SUPPLIED DATA
------------

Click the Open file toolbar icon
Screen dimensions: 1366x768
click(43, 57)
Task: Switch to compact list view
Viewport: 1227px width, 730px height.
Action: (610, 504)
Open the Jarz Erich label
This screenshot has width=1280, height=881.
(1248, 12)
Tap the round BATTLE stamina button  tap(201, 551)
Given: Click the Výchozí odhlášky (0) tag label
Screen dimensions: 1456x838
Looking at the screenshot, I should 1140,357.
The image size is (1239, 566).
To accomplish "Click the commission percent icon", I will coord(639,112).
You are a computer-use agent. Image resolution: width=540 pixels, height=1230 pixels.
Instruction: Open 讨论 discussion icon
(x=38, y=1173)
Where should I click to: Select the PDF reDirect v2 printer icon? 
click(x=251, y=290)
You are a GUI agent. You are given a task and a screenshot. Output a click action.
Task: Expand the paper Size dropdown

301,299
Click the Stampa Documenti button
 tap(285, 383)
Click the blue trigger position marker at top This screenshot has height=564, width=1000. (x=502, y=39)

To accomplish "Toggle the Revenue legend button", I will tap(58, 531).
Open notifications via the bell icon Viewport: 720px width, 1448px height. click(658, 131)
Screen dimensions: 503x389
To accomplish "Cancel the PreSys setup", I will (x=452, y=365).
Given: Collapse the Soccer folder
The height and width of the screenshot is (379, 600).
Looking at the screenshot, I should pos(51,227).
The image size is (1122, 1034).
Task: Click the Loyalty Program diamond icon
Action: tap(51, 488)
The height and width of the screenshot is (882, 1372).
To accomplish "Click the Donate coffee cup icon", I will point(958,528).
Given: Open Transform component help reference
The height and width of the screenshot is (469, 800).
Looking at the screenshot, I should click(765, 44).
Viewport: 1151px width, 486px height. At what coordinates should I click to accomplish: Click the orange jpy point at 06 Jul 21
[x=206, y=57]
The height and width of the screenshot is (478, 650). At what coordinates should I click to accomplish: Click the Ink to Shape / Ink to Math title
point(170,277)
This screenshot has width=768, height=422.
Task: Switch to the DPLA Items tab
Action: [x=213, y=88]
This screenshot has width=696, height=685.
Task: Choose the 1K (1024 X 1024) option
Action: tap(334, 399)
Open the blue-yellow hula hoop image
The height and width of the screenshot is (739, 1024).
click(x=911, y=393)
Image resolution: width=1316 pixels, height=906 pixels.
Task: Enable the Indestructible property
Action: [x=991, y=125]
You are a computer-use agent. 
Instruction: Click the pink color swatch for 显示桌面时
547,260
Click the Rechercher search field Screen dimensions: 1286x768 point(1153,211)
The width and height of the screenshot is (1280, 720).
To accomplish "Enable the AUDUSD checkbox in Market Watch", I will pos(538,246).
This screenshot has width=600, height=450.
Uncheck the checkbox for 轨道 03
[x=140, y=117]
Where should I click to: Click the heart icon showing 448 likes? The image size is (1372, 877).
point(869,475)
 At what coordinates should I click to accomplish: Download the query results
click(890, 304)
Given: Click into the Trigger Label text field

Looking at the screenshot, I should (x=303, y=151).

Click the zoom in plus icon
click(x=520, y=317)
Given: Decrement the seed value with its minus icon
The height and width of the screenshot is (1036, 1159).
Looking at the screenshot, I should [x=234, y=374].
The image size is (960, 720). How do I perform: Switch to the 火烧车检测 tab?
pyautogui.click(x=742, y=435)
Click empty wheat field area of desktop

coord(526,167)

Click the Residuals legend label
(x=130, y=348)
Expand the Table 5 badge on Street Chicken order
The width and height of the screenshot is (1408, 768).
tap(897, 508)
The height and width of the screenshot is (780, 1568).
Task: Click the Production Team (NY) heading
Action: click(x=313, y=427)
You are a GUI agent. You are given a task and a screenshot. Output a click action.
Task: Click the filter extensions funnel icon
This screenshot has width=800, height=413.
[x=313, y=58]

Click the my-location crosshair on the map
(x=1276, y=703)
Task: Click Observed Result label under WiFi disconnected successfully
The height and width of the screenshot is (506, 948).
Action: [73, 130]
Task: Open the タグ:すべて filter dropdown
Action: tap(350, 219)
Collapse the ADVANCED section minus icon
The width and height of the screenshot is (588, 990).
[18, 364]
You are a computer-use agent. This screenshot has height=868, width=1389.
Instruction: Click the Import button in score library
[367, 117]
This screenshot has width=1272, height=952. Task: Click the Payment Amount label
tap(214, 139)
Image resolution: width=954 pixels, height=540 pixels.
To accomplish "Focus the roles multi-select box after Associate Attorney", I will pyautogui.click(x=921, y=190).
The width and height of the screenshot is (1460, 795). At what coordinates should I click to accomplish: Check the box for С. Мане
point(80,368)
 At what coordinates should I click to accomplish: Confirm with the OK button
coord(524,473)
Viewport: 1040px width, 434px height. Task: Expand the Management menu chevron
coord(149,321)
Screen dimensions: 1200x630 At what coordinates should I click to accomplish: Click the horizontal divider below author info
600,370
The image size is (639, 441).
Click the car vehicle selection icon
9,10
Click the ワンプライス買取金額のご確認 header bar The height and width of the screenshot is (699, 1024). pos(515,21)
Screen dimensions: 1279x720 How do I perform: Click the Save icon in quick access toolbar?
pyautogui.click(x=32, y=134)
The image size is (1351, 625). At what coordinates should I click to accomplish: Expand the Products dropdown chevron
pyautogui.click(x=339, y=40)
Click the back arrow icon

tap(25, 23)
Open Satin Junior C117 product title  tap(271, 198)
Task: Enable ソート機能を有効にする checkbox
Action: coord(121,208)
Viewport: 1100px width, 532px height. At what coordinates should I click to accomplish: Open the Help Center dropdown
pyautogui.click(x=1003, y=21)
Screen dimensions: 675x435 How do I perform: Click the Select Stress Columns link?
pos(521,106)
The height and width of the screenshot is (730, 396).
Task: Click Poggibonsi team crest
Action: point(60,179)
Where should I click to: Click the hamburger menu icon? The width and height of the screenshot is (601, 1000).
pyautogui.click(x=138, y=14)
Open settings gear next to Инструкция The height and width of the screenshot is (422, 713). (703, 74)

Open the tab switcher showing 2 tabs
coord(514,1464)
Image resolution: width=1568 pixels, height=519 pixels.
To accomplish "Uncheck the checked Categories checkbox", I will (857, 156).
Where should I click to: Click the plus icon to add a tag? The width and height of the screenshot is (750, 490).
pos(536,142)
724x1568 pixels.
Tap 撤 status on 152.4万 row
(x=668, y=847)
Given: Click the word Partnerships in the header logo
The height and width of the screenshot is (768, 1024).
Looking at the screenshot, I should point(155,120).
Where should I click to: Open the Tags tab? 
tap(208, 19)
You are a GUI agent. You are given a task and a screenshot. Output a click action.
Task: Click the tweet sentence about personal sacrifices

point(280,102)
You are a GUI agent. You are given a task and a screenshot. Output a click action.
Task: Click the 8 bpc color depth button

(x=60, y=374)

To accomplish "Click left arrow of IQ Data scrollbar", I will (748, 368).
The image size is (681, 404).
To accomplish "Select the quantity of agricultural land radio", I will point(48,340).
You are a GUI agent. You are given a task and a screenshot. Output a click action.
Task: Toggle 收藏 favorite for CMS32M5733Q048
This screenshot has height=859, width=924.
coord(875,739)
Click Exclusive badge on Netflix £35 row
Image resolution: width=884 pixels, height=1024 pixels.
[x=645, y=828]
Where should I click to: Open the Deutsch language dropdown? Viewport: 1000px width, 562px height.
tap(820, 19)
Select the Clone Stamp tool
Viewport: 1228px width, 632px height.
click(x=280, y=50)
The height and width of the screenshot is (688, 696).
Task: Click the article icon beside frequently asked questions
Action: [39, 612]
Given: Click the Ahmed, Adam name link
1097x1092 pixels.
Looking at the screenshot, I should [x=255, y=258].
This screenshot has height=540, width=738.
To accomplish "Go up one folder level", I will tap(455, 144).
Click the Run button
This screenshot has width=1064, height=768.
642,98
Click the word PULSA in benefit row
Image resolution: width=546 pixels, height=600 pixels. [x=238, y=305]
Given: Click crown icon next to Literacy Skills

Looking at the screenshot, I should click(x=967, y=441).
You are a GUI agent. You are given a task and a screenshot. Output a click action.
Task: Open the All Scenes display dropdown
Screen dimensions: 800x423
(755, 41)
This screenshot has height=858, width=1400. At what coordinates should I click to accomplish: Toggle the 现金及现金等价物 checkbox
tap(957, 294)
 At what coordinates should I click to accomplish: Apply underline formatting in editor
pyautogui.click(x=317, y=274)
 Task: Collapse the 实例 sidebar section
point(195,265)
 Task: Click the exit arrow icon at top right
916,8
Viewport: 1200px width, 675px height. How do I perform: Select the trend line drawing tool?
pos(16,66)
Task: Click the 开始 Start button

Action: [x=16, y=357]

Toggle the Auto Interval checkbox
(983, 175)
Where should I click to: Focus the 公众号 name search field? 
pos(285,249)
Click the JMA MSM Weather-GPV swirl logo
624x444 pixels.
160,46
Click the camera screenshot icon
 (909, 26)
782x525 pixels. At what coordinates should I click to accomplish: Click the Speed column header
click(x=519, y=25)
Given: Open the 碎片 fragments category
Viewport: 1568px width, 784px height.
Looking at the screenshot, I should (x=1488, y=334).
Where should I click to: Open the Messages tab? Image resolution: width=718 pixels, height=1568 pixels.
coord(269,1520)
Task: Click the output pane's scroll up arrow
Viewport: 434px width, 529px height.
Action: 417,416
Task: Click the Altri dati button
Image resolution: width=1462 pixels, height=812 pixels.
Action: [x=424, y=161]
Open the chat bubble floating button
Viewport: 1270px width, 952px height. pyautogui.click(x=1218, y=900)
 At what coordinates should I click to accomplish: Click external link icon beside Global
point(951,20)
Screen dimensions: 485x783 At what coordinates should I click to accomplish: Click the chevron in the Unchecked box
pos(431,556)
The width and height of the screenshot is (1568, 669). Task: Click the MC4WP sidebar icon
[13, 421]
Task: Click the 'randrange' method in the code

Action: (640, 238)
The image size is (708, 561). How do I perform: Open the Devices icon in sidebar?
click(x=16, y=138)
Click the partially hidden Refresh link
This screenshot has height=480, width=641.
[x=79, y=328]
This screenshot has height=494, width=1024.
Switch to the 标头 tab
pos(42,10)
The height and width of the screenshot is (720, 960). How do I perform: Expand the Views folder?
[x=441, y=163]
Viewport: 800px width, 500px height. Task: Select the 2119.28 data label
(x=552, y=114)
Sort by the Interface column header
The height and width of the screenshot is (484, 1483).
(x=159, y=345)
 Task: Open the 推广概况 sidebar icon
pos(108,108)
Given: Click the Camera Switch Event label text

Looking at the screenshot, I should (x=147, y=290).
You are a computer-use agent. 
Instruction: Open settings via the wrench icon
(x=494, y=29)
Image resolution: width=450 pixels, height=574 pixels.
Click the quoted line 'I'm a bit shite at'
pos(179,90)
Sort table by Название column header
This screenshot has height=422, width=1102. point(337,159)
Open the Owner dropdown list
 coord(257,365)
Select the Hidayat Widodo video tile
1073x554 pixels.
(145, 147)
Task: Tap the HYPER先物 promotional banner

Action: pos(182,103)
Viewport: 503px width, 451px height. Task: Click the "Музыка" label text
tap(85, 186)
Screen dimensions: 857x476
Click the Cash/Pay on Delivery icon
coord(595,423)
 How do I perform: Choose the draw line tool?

------------

YOUR ASSIGNMENT
Taking the lines above one at a time, give the number of them that contain the string "computer". Add nothing else.

PROBLEM SOLUTION
4